Some Chinese companies believe investing in the U.S. is a gesture of goodwill, and could help them make a stronger case when they ask Washington for exemptions for imported materials that are already subject to tariffs.

Last week, over 90 representatives from China attended SelectUSA, a conference hosted by the U.S. Department of Commerce to attract foreign direct investment. China remains the top four destination of delegations, despite a slight decline from last year.

Other companies are wait and see

White House economic adviser Larry Kudlow delivers remarks at SelectUSA Investment Summit in Washington D.C., U.S. June 11, 2019. REUTERS/Carlos Barria

To some companies, whether the economics make sense to build a factory in the U.S. depends on the level of tariffs that will be imposed on their Chinese-made products. Trade associations and companies plan to testify against the tariffs on $300 billion Chinese goods at public hearings hosted by the U.S. Trade Representative’s Office in Washington set to begin Monday.

“I think companies are wait and see right now and many investors don't like uncertainty,” said Brian Connors, executive director at Michigan-China Innovation Center. “We have one company tell us actually, if the tariffs stay where they are, we will put a small sales office in America. If the tariffs go up to 25%, we will actually put manufacturing in America, because we need to jump over the tariff to localize.”

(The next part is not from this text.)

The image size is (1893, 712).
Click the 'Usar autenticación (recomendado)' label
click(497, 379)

Chinese companies that see the tariff war as a catalyst for investing in the U.S. have pretty much played into the hands of Washington, which has made it a priority to revitalize manufacturing and create job opportunities in the U.S. The administration even touts the trade freud as a selling point for “Made in the U.S.”

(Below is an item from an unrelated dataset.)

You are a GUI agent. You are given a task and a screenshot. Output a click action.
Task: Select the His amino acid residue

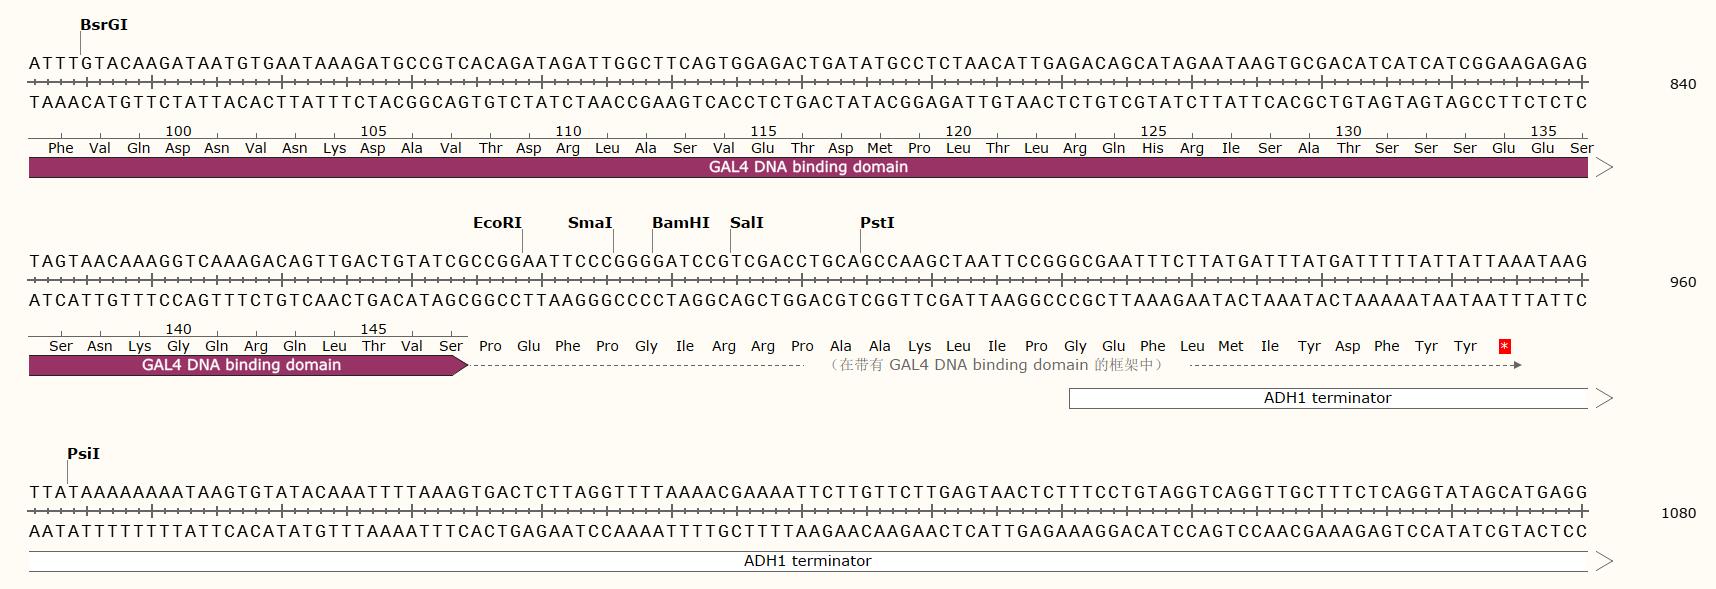point(1153,148)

“If you Invest in the USA, you don't need to worry about issues like tariffs or trade deals with the like,” Larry Kudlow, White House chief economic adviser, told prospective foreign investors at the SelectUSA conference last week.

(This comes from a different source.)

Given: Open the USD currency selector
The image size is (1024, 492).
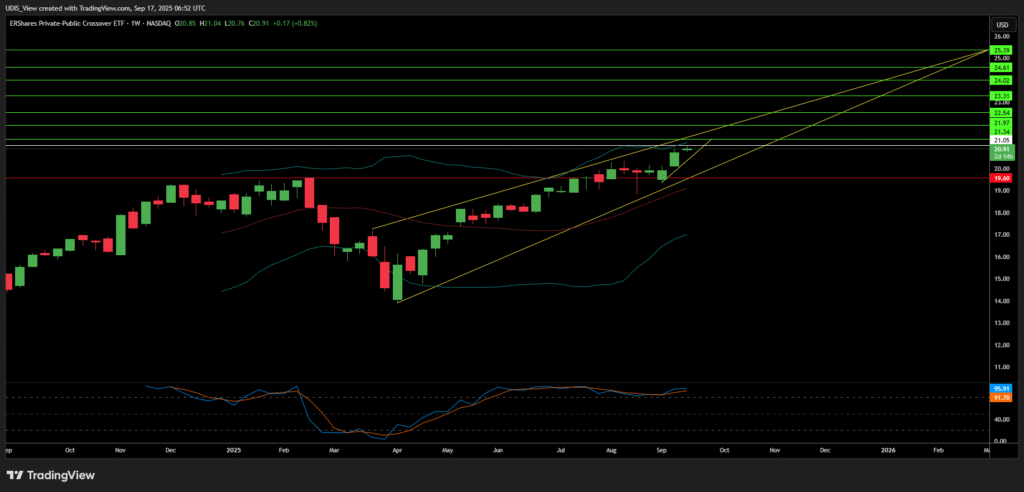Looking at the screenshot, I should pyautogui.click(x=1001, y=24).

But a full-blown trade war still remains a top concern for Chinese companies, which worry about the economic impact on its home business and that their decision to move money from China to the U.S. at a time when the two countries are increasingly seeing each other as an adversary, could anger Beijing.

“We've seen a number of projects go on hold. People are very cautious and tentative about proceeding with their greenfield investments in the state,” said Justin Kocher, senior manager of international business development at JobsOhio. “They want to see how the trade war plays out,”

Krystal Hu covers technology and China for Yahoo Finance. Follow her on Twitter.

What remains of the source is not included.